Kurtulmak turns his soul shells into fiendish kobolds, and Sekolah into fiendish sahaugin.

So, chances are, goblin devotees of the Dark One, get whatever fate the Dark One prefers to give them, in the afterlife.

Lamech
2009-10-23, 03:27 AM
Surely the gods can see through Cloister, though? Commune seems a neat way to circumvent any attempts by the DM to conceal information from the players; there have got to be house rules against abusing it. (Hell, Durkon could have just asked "Where is Xykon now?" instead of having them go to the Oracle.) Granted, Thor is a twit, but the Dark One has his act together and a lot of spare time; I can't believe he couldn't track down one gate in 18 years. If Redcloak could ask for help, he would have.
It works actually rather nicely to see through [the throne room], cloister is far more powerful, each character is also effected by cloister. Even if the paladin room stopped commune, one could simply ask: Are there any places in the city with powerful wardings, that would block my divinations except the throne room? Then ask, how many paladins will be in the city excepting the throne room. And ask how many paladins were in the city pre-attack. And ask how many fled the city.

Yes it will take a while to home in on the answers with numbers. You get "No" and "low", the third "high" and the last "low" so the conclusion is all the paladins must be in the throne room. Now first Redcloak must note the throne room is screwing up his answers. Then he must note the lack of paladins. And no commune will not be blocked by the throne room if used to gain information like this. We note what was actually being said in the throne room was gained when Miko got carried out.

And of course things like mind blank or anyother information gathering blocker simply block the commune. You don't get an answer back.

Berserk Monk
2009-10-23, 04:14 AM
After reading SoD I can't see how The Dark One is evil.

He's an evil god, hence he's evil. In D&D, alignment is clearly defined. Red Cloak can cast evil spells because his god is evil.

hamishspence
2009-10-23, 04:18 AM
Redcloak refers to him as "technically an evil god"

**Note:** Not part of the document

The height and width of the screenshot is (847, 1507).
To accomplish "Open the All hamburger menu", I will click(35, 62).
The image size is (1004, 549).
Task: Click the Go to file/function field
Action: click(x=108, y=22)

This doesn't mean he was evil before ascending, or, that he is a Complete Monster- if Redcloak's info is accurate, then he may be an "ends justify means" sort of being.

Most of our info about the Dark One comes at second hand.

We hear from him personally (I think) only once- in a way which tends to bear out Redcloak's claims a little bit.

"Do what must be done, so this does not happen again. LEARN."

(Special note- there is at least one case of a deity having an alignment domain, that does not match their actual alignment- Maglubiyet, the goblin deity, is Neutral Evil, but has the Chaos domain)

While I doubt this applies to The Dark One for Evil, I do think it might apply for Law- The Dark One might be Neutral Evil with the Law domain.

Larkspur
2009-10-23, 05:58 AM
"Do what must be done, so this does not happen again. LEARN."

That was actually Redcloak Sr., except for the "LEARN" bit.

Re: the Dark One's Lawfulness, I'm inclined to think he is LE, actually. There are a lot of bizarre assumptions underlying the Plan about various parties' good faith- it's like he thinks if only he can change the rules everyone will abide by them and all the problems will be solved. As if the gods won't renege on the deal and murder him the second he puts the Gate away, or the playable races won't try to take back any territory that's ceded by force of arms. Maybe that's because everything is being filtered through Lawful little Redcloak, but the Plan seems a little overly optimistic about humanoid nature to be something an NE god came up with.